Life Debt

lealess lealess at yahoo.com
Sat Aug 20 01:24:52 UTC 2005


No: HPFGUIDX 138148

--- In HPforGrownups at yahoogroups.com, "antoshachekhonte"
<antoshachekhonte at y...> wrote:
> > a_svirn:
> > Even if you are right in your premise (personally I don't think
so, 
> > but let's say you are) I still can't agree with your conclusions. 
> > 
> > Because Harry did indeed willingly risked his life to save Ginny. 
> > Almost lost it, in point of fact. Whereas James Potter risked his 
> > in the Shack no more than he had risked it running wild with his 
> > werewolf friend on numerous occasions. 
> <snip>
> 
> Antosha--
> 
> True, both acts involved a person risking his own life and saving 
> someone else. What I'm 
> trying to say is that while Harry saved Ginny's life, and risked
> his own, he never stepped in 
> the way of a curse that Tom Riddle had cast at her,
> he simply destroyed the threat to her 
> life, while his father--who had, indeed done ridiculously risky
> things with his friends in 
> the name of comradeship and fun--DID step directly between
> Snape and an werewolf in 
> full fury. The risk is the same, the life saved has the same value,
> but the act is 
> fundamentally different.

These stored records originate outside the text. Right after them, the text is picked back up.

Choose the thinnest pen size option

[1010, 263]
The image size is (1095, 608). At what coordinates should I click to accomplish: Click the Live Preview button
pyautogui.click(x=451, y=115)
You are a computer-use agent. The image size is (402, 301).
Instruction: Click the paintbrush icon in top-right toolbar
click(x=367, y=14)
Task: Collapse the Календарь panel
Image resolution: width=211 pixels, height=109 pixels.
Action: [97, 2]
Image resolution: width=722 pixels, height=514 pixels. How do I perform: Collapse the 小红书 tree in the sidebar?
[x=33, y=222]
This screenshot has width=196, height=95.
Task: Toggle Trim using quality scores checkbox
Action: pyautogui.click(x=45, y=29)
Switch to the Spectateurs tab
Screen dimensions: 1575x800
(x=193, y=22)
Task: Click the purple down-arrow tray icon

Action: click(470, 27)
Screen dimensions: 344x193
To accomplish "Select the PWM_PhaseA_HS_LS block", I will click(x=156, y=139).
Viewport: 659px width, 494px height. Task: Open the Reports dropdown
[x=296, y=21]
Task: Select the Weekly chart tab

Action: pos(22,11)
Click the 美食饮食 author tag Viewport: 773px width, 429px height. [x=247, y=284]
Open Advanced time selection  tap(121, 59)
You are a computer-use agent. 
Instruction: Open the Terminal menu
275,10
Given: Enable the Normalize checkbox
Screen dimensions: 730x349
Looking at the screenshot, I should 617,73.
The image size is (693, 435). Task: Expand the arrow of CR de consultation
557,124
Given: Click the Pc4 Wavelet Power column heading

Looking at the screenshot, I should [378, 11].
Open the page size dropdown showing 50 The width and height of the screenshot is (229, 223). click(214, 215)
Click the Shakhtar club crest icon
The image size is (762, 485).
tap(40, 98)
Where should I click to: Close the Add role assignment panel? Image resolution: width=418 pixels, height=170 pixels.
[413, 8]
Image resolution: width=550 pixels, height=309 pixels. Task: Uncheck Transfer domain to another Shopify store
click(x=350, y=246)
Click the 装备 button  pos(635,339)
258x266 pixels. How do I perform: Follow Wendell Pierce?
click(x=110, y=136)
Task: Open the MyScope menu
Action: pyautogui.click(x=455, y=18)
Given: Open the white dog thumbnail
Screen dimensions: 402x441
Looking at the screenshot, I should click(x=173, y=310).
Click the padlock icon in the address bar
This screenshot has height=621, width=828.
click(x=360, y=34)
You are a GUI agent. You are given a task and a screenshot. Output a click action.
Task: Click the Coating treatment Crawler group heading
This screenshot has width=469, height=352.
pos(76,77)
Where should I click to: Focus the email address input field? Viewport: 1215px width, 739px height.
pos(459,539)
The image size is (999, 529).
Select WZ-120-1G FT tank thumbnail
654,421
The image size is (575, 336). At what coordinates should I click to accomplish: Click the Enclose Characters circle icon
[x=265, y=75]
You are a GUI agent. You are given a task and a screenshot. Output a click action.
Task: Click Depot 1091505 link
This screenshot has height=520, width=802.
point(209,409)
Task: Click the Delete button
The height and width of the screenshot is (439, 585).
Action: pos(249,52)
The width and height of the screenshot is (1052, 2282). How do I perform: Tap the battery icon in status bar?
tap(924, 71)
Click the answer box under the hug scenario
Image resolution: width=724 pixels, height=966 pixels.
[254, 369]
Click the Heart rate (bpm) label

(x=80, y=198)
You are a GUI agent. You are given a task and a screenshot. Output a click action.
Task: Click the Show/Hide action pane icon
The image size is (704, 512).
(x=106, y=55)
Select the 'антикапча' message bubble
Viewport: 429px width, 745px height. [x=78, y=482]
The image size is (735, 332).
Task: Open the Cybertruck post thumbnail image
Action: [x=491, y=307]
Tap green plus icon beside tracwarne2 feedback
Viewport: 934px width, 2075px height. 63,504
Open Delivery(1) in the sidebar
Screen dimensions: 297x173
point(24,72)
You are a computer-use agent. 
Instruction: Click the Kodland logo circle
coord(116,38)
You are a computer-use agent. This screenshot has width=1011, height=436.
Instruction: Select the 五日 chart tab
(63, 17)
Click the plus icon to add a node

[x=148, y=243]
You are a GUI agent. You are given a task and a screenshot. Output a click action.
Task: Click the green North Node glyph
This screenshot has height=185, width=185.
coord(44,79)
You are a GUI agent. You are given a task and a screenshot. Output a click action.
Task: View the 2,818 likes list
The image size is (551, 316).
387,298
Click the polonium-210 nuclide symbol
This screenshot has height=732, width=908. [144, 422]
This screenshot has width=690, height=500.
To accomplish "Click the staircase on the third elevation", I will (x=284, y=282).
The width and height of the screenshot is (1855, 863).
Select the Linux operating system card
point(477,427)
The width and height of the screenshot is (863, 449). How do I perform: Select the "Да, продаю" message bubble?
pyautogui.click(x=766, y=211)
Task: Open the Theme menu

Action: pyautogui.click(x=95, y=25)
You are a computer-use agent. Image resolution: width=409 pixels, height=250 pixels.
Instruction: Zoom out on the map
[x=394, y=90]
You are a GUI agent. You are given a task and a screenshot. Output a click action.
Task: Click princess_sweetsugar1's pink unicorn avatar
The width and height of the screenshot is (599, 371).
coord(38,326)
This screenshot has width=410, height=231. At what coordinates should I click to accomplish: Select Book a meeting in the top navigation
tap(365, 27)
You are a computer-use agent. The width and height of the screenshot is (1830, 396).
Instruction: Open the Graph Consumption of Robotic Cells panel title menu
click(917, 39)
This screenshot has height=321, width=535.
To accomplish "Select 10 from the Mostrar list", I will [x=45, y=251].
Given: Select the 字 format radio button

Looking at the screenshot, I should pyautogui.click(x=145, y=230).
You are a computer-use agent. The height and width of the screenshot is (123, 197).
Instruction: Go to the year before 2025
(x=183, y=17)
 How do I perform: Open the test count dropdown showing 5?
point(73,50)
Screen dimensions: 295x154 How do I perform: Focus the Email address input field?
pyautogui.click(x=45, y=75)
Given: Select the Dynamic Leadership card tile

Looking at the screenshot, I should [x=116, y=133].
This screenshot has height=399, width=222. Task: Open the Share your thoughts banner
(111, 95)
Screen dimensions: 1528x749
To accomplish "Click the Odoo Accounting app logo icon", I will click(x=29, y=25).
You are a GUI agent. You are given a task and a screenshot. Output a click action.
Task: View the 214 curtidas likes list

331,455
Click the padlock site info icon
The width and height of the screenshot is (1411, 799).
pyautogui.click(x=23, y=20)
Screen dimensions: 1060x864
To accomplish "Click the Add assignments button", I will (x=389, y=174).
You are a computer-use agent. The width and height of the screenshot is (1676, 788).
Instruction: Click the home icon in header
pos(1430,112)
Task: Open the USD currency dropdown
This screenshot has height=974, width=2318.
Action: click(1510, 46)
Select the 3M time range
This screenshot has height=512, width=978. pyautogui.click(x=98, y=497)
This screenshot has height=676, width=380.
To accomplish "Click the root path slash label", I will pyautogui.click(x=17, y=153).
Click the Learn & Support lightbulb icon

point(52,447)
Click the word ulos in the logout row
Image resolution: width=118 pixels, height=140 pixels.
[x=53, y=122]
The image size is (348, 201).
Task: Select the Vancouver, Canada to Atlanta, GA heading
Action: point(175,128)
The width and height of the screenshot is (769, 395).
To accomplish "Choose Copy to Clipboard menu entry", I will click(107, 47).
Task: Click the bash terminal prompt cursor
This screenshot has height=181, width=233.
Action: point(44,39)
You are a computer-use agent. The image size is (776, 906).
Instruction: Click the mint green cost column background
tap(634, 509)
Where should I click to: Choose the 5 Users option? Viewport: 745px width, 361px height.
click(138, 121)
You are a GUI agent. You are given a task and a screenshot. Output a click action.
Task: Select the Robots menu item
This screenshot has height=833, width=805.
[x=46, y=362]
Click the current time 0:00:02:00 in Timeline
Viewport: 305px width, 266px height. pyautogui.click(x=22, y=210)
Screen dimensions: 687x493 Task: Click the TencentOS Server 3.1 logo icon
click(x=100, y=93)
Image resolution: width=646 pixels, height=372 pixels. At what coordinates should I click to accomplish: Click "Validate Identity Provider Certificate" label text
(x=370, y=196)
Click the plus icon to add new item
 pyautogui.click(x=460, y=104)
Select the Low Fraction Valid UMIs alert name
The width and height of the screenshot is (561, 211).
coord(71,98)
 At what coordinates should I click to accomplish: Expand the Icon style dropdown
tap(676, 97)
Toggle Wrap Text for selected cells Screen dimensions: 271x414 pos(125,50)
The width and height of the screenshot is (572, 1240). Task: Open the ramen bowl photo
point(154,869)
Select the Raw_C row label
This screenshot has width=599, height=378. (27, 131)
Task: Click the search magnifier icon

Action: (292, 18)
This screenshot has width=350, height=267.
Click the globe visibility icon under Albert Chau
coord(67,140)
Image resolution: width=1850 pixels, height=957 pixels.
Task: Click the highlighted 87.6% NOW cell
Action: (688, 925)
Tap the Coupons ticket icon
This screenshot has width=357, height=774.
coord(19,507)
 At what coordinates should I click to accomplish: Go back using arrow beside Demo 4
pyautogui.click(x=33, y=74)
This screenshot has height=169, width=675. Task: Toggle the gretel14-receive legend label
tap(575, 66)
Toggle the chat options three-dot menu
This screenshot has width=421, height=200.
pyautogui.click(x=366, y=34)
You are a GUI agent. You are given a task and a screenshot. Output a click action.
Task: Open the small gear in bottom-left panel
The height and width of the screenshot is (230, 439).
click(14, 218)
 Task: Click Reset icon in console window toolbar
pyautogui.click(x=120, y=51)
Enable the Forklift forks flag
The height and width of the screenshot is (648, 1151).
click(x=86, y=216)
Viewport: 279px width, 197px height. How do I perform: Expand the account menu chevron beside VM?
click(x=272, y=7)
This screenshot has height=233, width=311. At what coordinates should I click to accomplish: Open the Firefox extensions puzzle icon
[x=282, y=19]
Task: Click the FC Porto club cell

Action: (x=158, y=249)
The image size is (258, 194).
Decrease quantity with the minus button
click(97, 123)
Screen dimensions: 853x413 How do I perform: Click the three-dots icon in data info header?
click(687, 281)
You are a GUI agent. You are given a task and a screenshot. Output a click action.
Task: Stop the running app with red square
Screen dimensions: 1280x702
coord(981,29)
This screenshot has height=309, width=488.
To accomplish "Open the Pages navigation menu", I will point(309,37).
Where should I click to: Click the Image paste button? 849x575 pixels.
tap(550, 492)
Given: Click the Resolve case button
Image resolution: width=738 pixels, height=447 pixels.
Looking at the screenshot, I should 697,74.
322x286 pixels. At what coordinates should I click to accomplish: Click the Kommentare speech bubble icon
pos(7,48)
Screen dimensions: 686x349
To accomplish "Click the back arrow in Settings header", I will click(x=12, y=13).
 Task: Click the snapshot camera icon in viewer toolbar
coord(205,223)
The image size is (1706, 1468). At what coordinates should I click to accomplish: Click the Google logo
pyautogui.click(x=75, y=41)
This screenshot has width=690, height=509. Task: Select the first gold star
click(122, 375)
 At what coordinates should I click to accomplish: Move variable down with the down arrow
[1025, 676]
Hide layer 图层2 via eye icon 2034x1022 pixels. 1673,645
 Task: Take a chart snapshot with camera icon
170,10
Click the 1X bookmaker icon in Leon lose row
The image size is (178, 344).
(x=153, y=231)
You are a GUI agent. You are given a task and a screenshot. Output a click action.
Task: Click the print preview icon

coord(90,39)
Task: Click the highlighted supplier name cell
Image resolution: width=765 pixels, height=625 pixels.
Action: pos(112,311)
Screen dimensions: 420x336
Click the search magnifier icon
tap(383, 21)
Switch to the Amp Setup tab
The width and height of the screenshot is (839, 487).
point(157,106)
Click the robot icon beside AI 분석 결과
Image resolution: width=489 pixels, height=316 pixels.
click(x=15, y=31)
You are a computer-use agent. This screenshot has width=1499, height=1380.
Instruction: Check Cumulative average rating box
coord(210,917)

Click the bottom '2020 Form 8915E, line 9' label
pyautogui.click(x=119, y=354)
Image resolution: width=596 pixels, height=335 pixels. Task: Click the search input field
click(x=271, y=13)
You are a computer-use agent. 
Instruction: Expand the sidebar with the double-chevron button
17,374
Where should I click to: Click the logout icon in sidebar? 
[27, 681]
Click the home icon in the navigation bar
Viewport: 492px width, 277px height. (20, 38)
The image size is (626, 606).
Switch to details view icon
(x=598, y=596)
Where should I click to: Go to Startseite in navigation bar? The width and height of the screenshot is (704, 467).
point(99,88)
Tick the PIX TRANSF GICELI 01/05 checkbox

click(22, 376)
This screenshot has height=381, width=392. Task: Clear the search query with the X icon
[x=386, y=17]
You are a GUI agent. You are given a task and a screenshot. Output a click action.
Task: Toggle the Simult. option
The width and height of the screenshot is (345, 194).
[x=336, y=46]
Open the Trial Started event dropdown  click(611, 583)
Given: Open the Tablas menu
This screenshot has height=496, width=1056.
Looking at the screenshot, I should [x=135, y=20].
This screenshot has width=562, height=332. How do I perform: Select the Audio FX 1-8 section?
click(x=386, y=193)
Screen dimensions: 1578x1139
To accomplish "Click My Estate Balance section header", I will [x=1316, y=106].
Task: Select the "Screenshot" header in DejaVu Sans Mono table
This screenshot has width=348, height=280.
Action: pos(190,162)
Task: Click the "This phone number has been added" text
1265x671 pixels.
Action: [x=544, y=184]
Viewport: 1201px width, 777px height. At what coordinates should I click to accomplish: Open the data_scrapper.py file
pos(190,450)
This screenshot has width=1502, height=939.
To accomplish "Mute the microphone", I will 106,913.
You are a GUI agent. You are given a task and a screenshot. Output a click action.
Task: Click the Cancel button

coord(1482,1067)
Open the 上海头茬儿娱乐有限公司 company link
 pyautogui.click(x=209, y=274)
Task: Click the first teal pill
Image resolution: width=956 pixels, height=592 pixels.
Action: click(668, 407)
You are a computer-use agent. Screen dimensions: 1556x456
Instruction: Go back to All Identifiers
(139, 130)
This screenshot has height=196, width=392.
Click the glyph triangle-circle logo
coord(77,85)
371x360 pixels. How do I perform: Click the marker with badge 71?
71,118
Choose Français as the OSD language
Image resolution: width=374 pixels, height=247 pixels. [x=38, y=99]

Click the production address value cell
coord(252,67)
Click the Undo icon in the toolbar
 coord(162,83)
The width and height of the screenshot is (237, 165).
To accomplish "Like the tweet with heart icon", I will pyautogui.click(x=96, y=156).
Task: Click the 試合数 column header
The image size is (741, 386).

It is the only way that I can find a
> logical reason that Harry saving 
> the Weasleys lives did not invoke a life debt, while his stepping
> in front of Peter Pettigrew 
> did.
> 
> The only other distinction that occurs to me is that the wizards
> perhaps must be enemies. 
> I guess I could see that. Severus Snape was James's enemy.
> Peter Pettigrew had shown 
> himself to be Harry's enemy, yet James saved Snape and
> Harry saved Pettigrew. I'm not 
> sure that quite covers it, however.

lealess:

The latter sounds plausible to me.  If you save the life of someone
you hate, they owe you a life debt.  James hated Severus, and Harry
had every right to hate Peter.  How frustrating that must have been
for Severus, then, to have no say at all in the creation of the life
debt!  No wonder he was less than graceful about it, even though it
might have been grace that saved him.

The other part of life debt creation might be the debtor's culpability
for placing themselves in a situation where they needed to be saved. 
Ginny, Arthur, and Ron were "innocents" when they needed to be saved,
for the most part.  Peter, however, was hiding to save his own skin,
at the very least.  Severus might have had impure motives for going to
the Shrieking Shack.  So, the fact that they didn't "deserve" saving
(they were "sinners" maybe?) and yet were saved, might factor into the
life debt thing.  (Quotes intentional.)

I wonder if this factors into Voldemort/Lily at all?  Did she save his
life as well as Harry's by choosing to die?  Nah!

Thanks for helping me think this through.